Set down, exactly as they stand, the lines from the one containing "At what coordinates should I click to accomplish: Click the plus" through the last line of the records below, leaving every picture out.

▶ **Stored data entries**
--- --- ---

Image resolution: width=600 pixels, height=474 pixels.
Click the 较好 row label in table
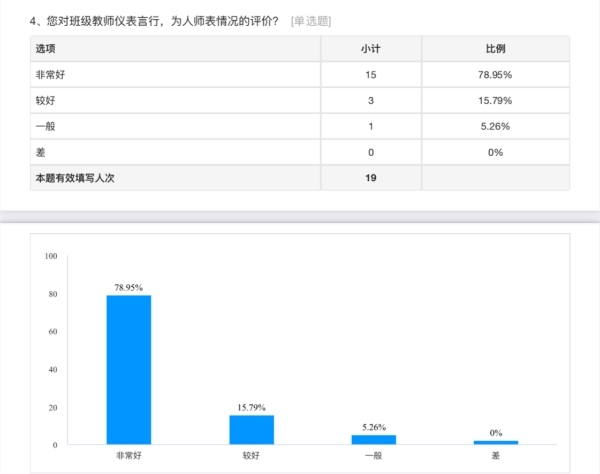coord(45,100)
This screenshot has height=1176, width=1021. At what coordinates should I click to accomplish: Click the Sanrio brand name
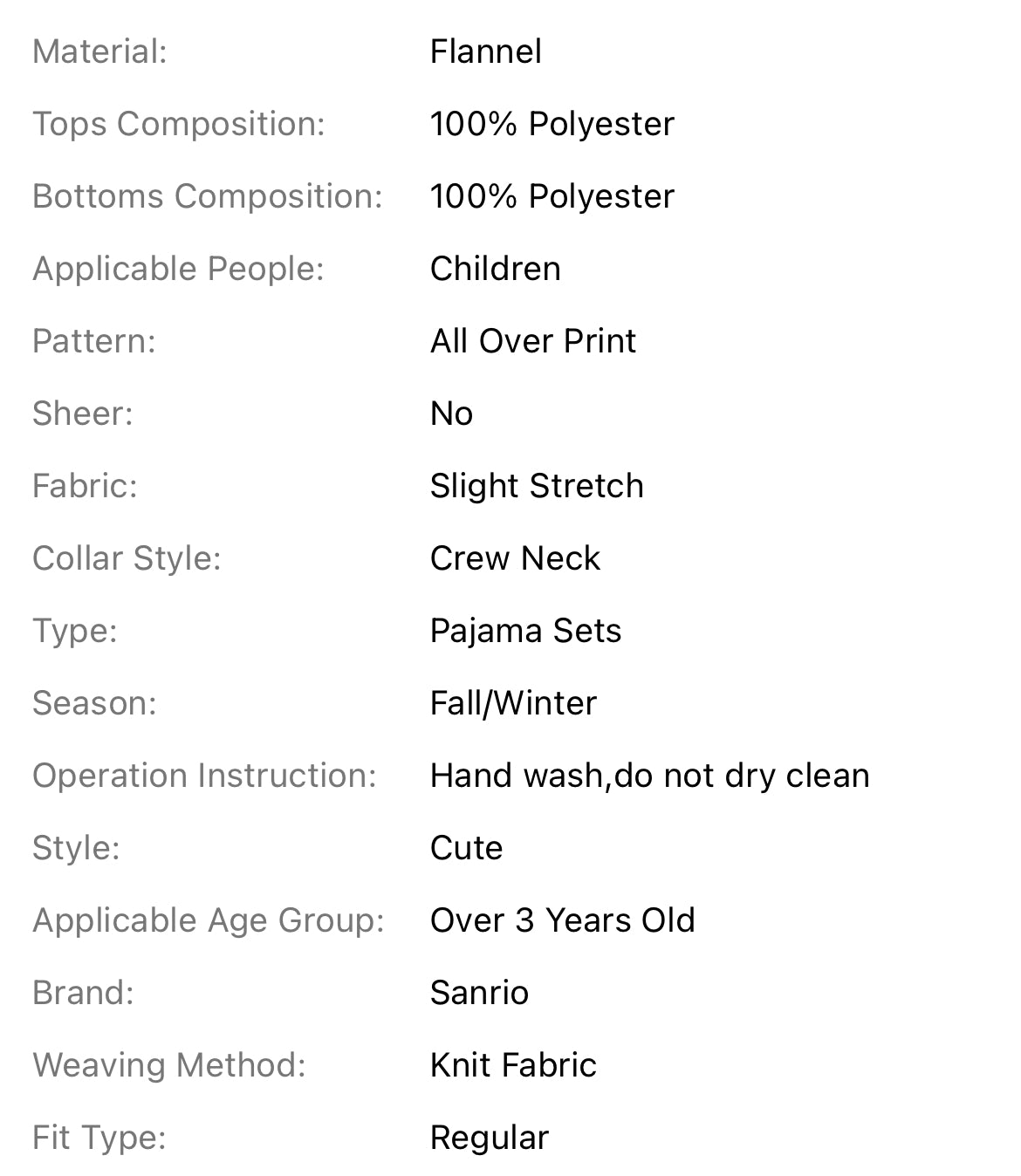click(479, 993)
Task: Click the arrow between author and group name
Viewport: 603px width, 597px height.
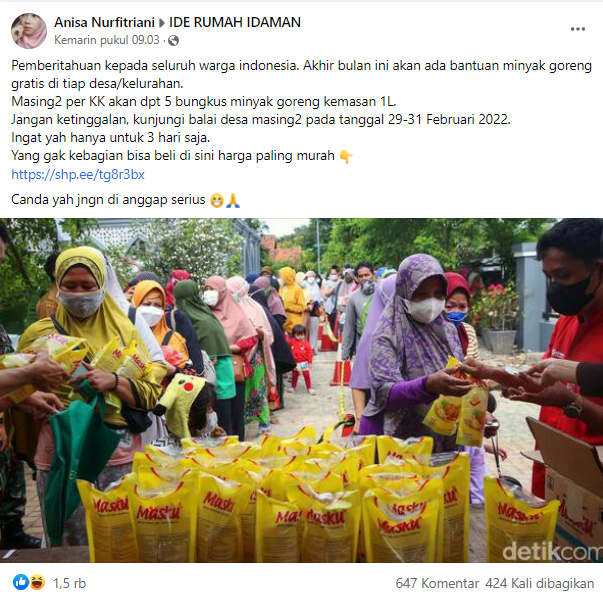Action: click(162, 23)
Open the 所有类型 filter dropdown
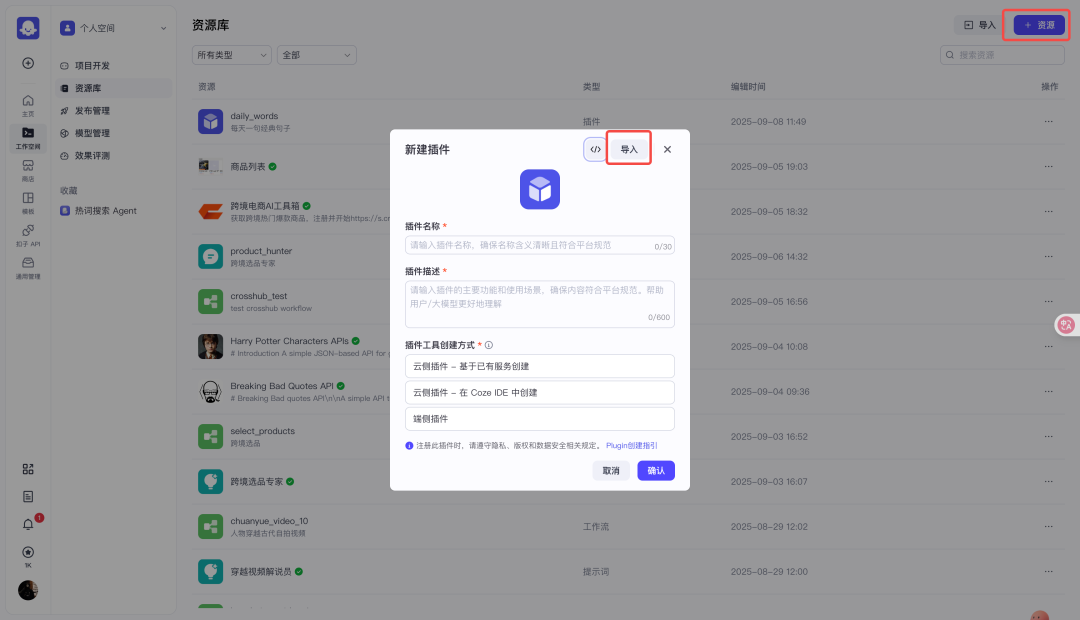Image resolution: width=1080 pixels, height=620 pixels. click(231, 55)
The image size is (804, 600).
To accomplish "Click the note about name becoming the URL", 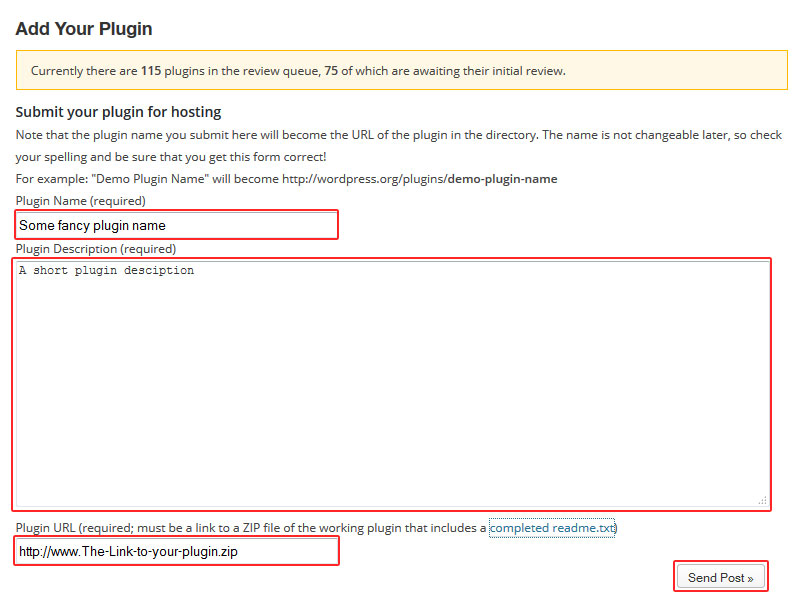I will pos(400,134).
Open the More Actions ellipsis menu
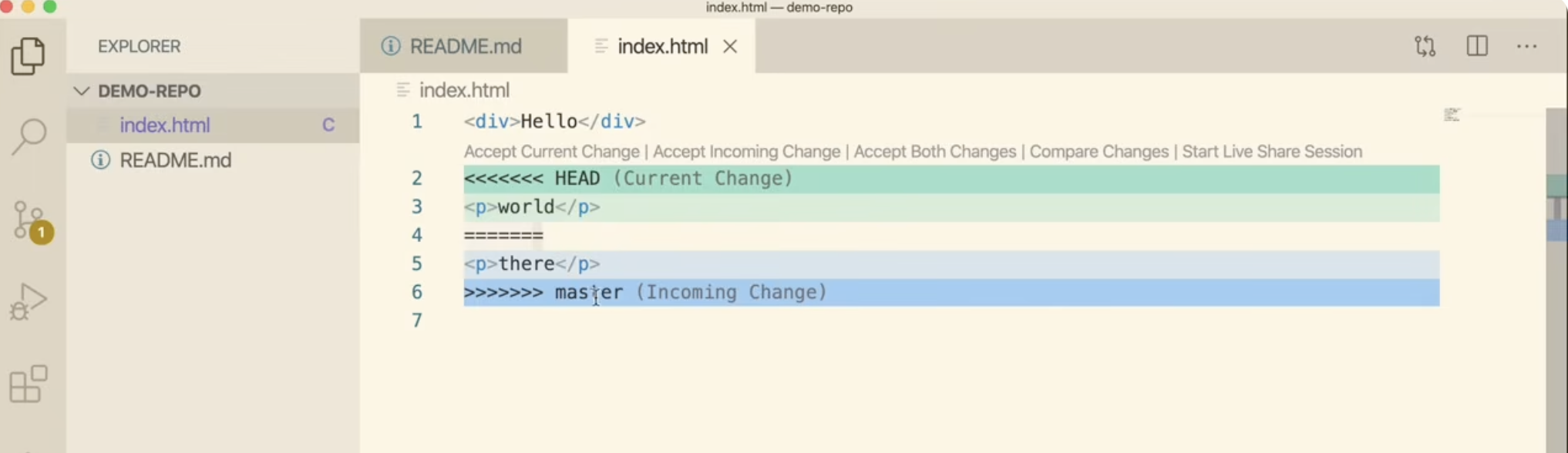1568x453 pixels. coord(1526,46)
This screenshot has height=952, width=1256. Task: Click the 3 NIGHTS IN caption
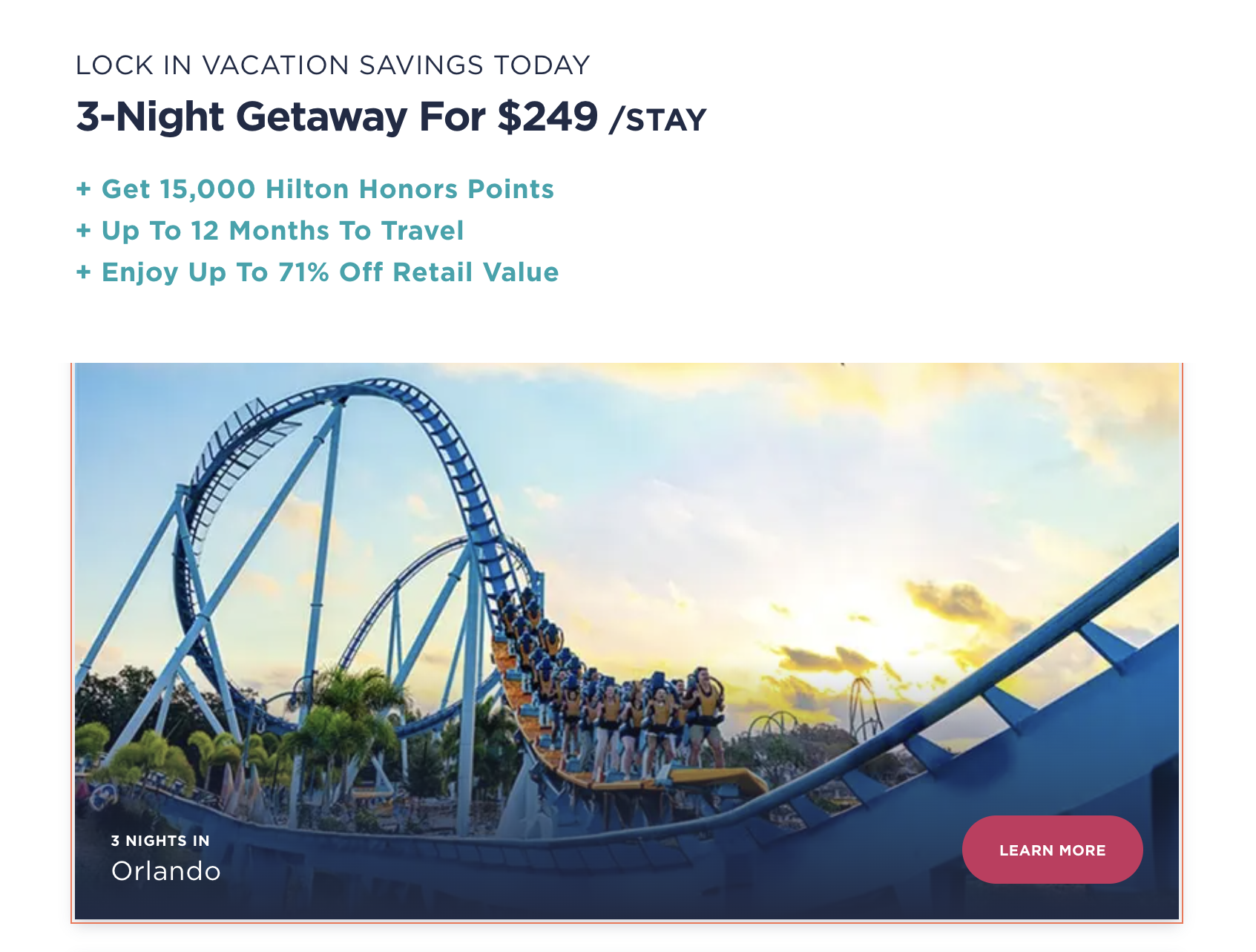pos(160,841)
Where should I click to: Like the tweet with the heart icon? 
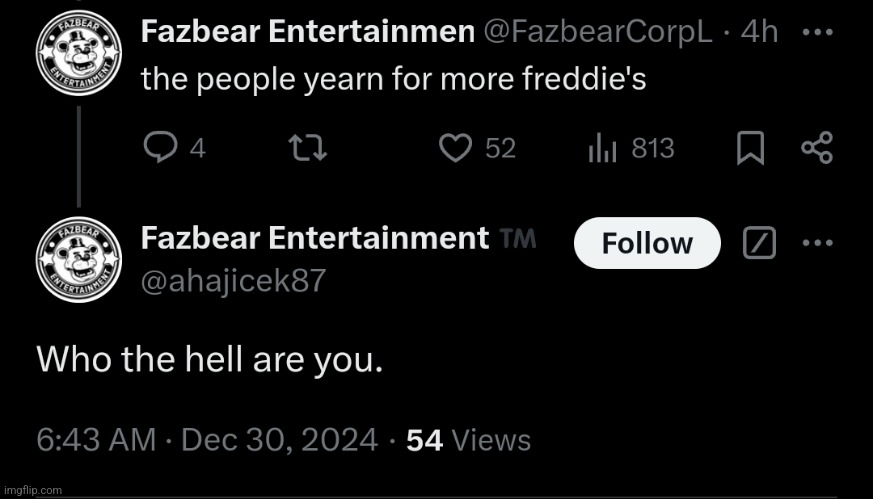pos(456,149)
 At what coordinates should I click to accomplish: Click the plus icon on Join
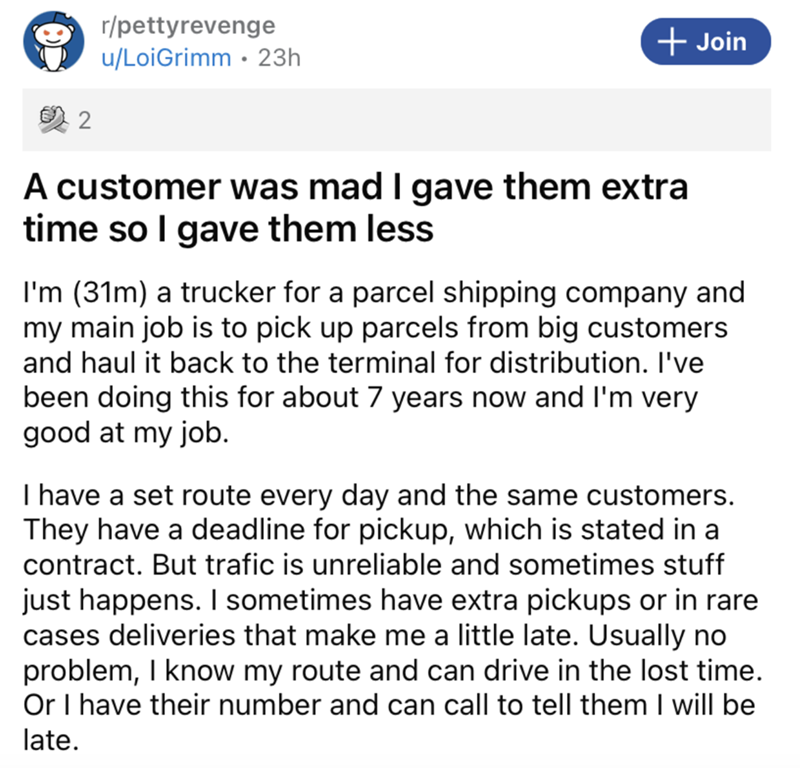click(x=671, y=41)
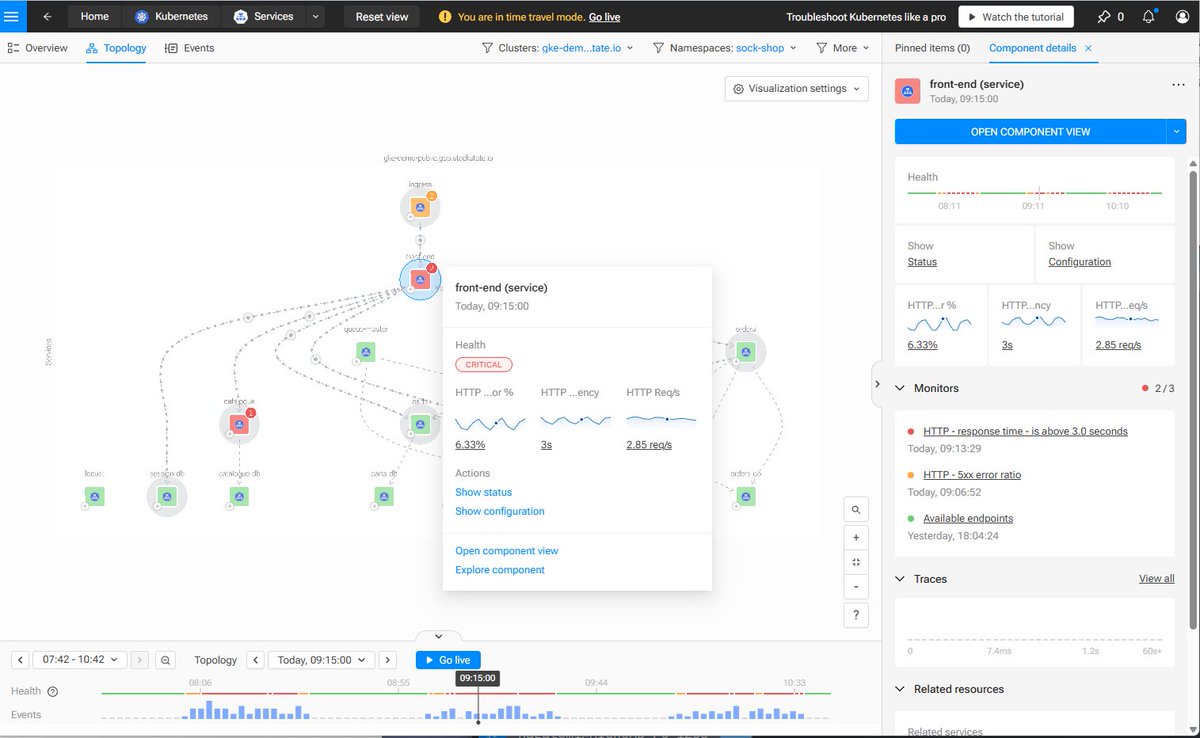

--- --- ---

▶ **FINISHED TASK**
 At what coordinates should I click to accomplish: Click the plus icon on Join
click(x=671, y=41)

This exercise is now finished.